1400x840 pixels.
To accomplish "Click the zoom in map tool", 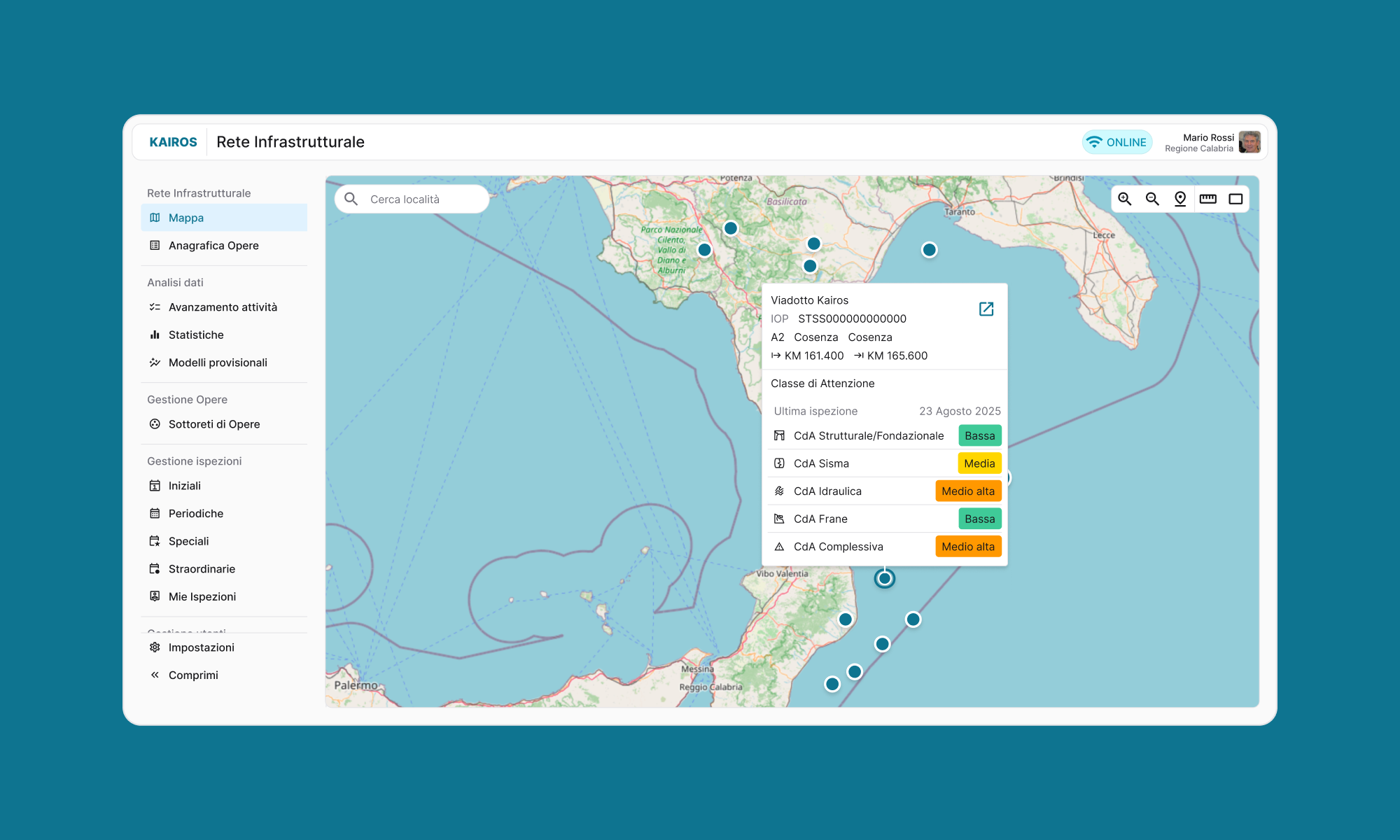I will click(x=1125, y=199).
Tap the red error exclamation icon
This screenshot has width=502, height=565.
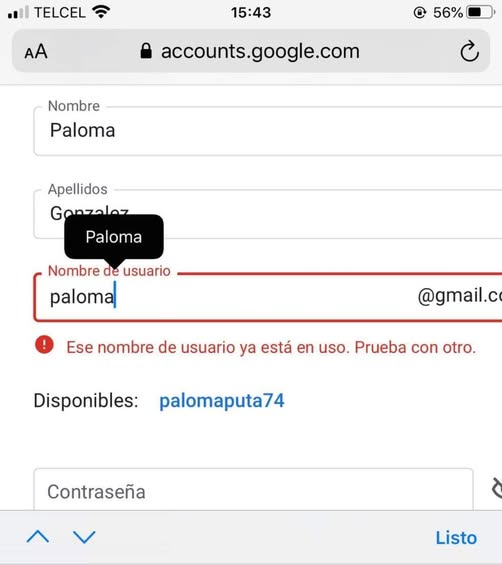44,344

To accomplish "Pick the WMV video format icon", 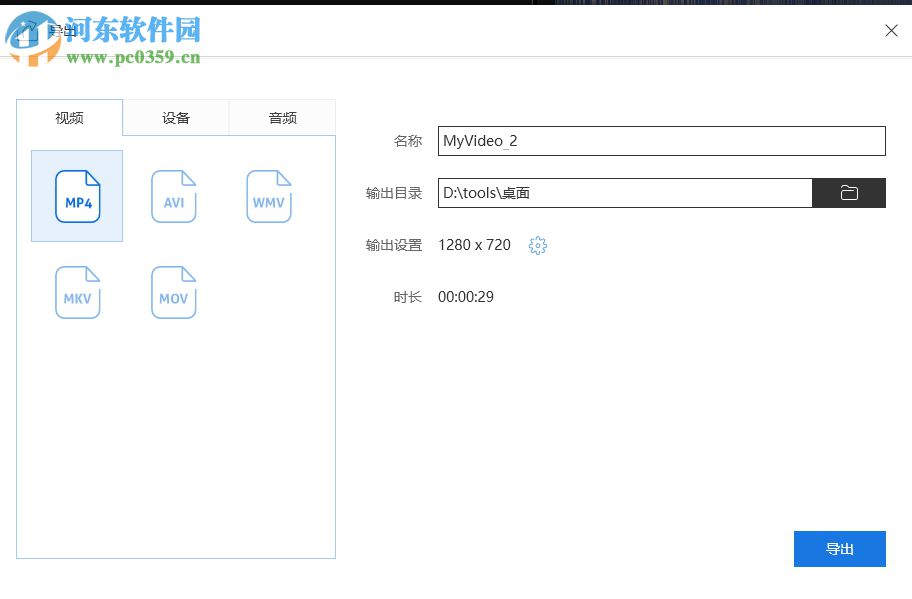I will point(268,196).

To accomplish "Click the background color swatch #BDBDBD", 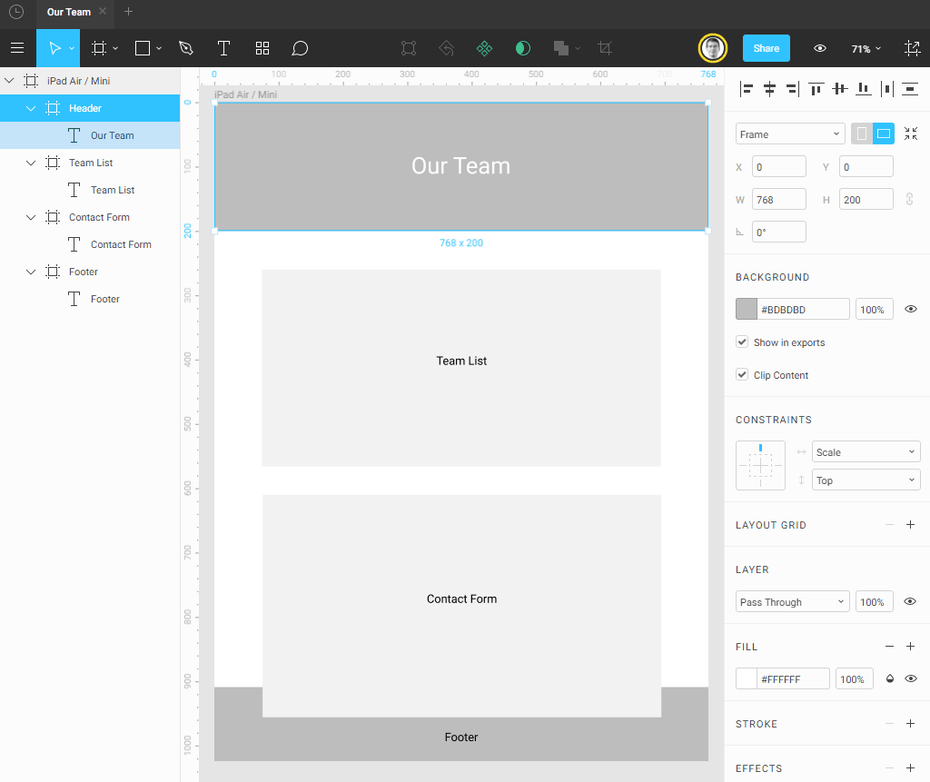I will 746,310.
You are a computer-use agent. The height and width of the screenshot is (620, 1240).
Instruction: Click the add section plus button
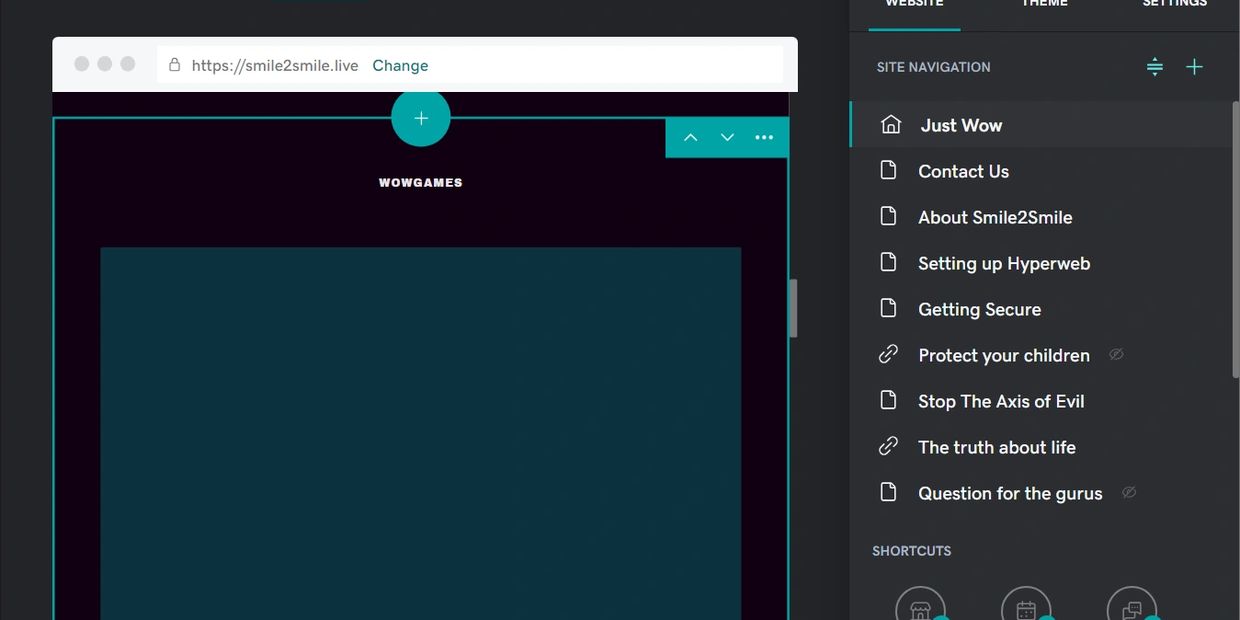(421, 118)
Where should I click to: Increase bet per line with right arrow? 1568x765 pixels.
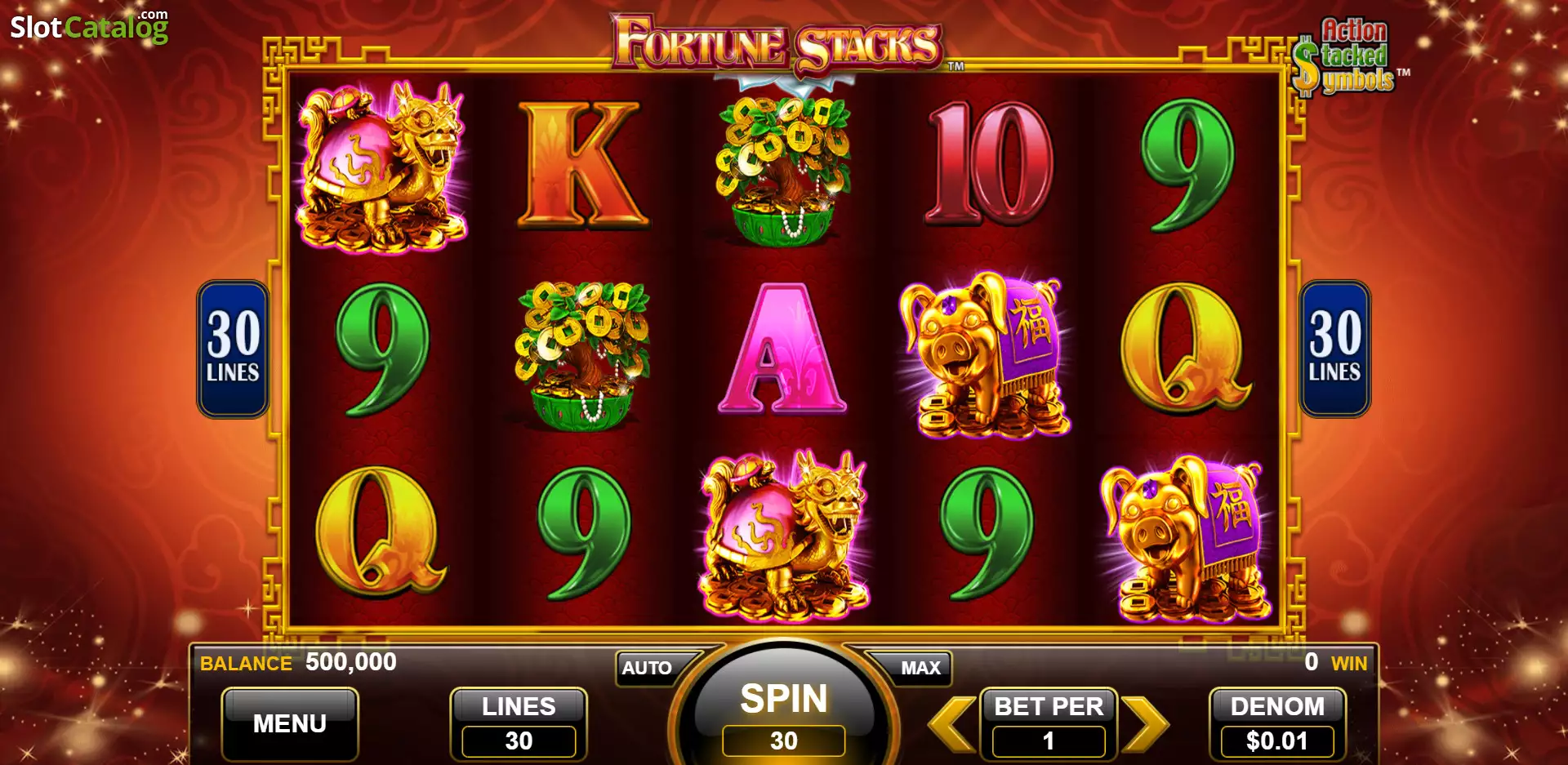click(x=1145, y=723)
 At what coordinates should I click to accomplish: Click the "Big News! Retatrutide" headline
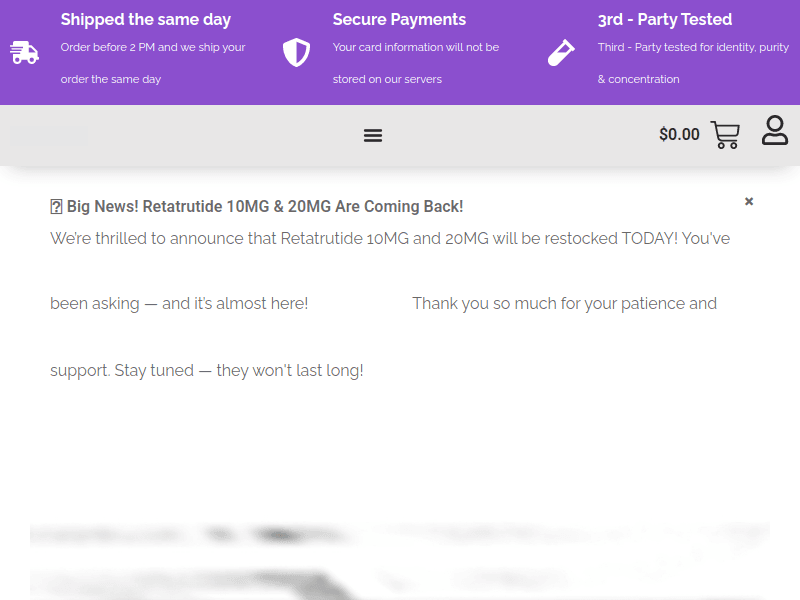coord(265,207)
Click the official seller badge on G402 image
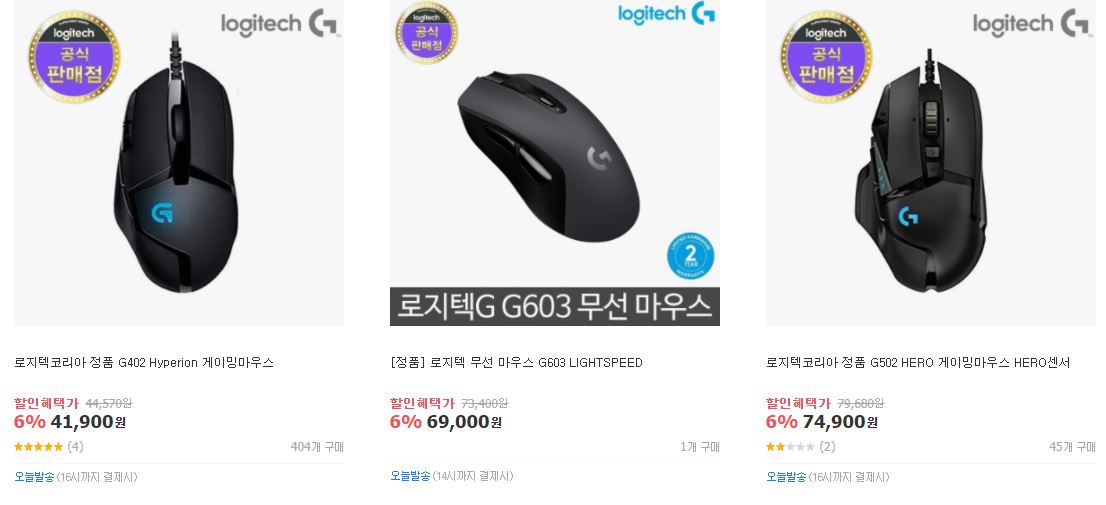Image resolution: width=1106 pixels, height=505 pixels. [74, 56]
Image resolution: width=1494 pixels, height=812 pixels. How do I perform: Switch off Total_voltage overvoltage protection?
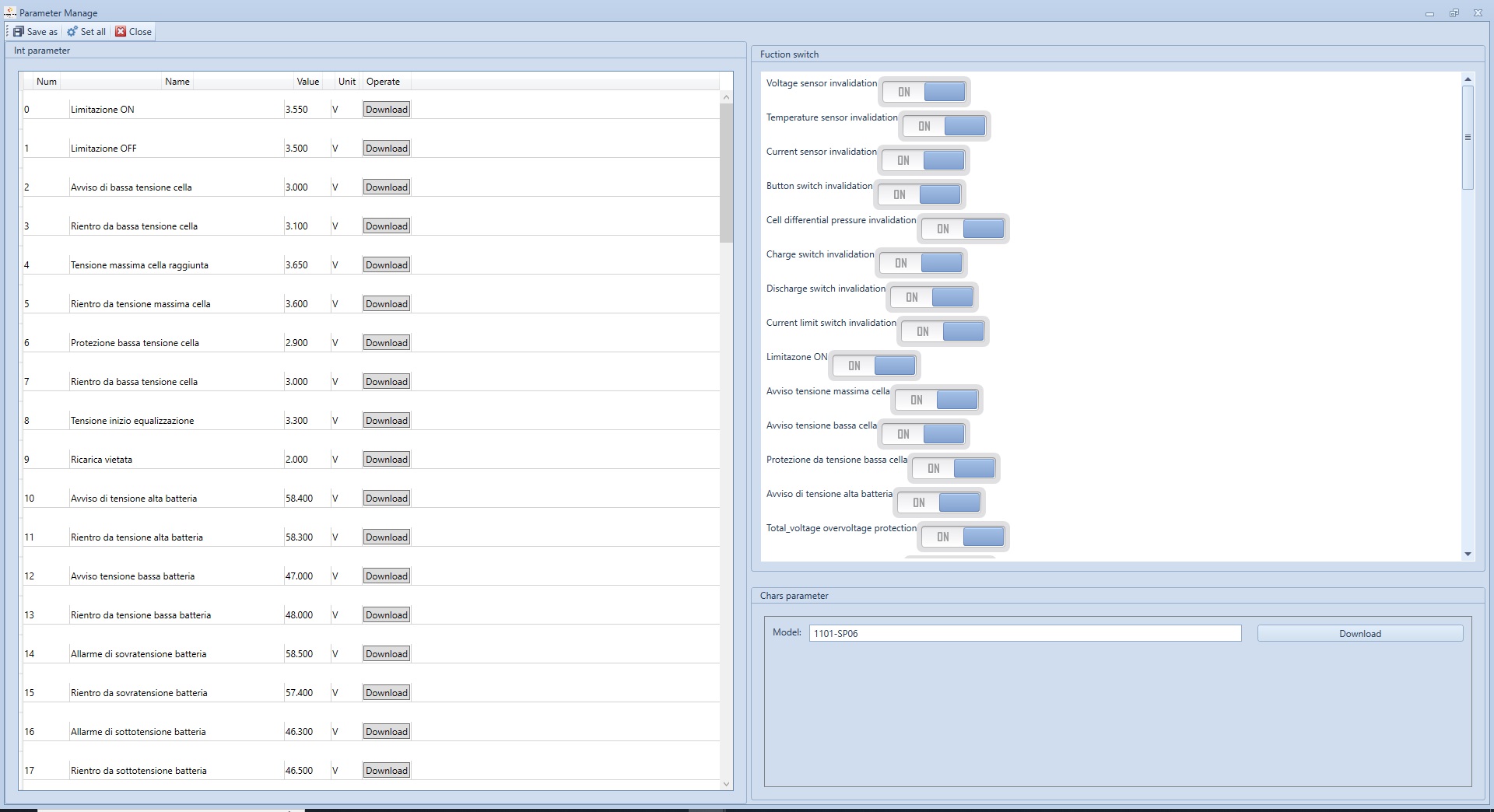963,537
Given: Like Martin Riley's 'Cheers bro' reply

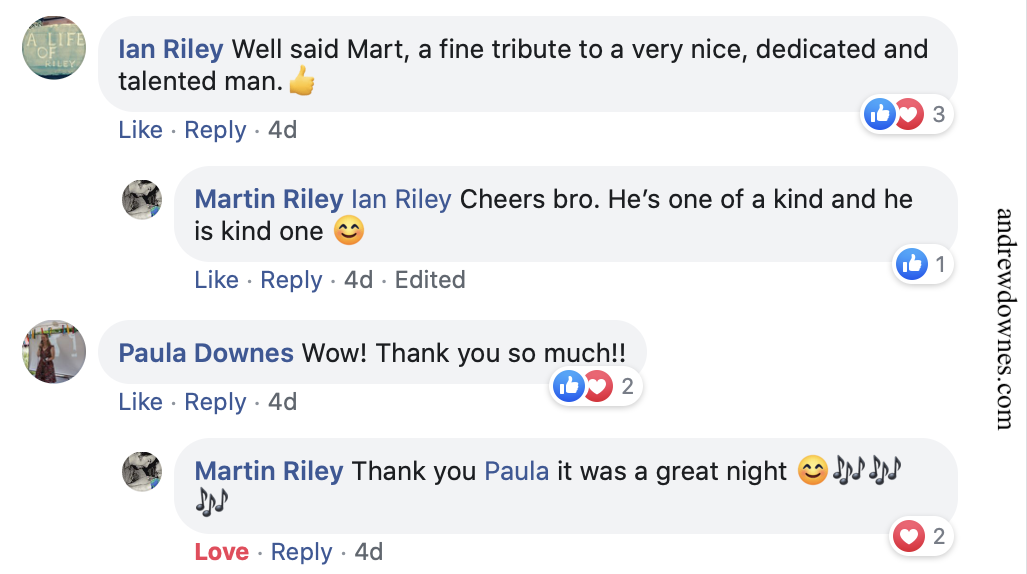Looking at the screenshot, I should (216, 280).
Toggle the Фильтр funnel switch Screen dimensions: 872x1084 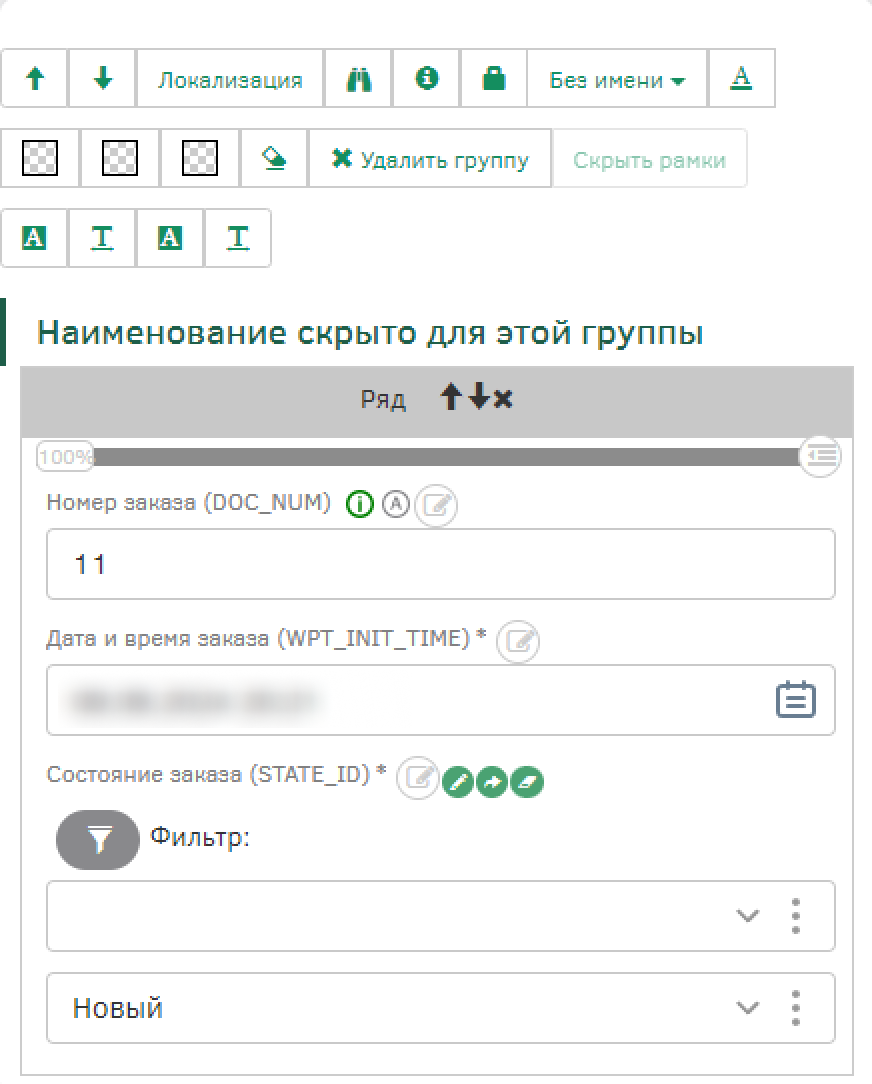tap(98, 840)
---*---
Written instruction:
Format the entries as a numbered list, starting with the line that contains "At what coordinates" and continuing through the line that contains "Looking at the", with both of those lines included. Skip blank lines and leave out the pictures.

Reply to the task:
1.  At what coordinates should I click to accomplish: Click the "Big News! Retatrutide" headline
2. coord(265,207)
3. Click the official seller badge on G402 image
4. Image resolution: width=1106 pixels, height=505 pixels. [74, 56]
5. Image resolution: width=1494 pixels, height=812 pixels. How do I perform: Switch off Total_voltage overvoltage protection?
6. 963,537
7. Given: Like Martin Riley's 'Cheers bro' reply
8. Looking at the screenshot, I should (216, 280).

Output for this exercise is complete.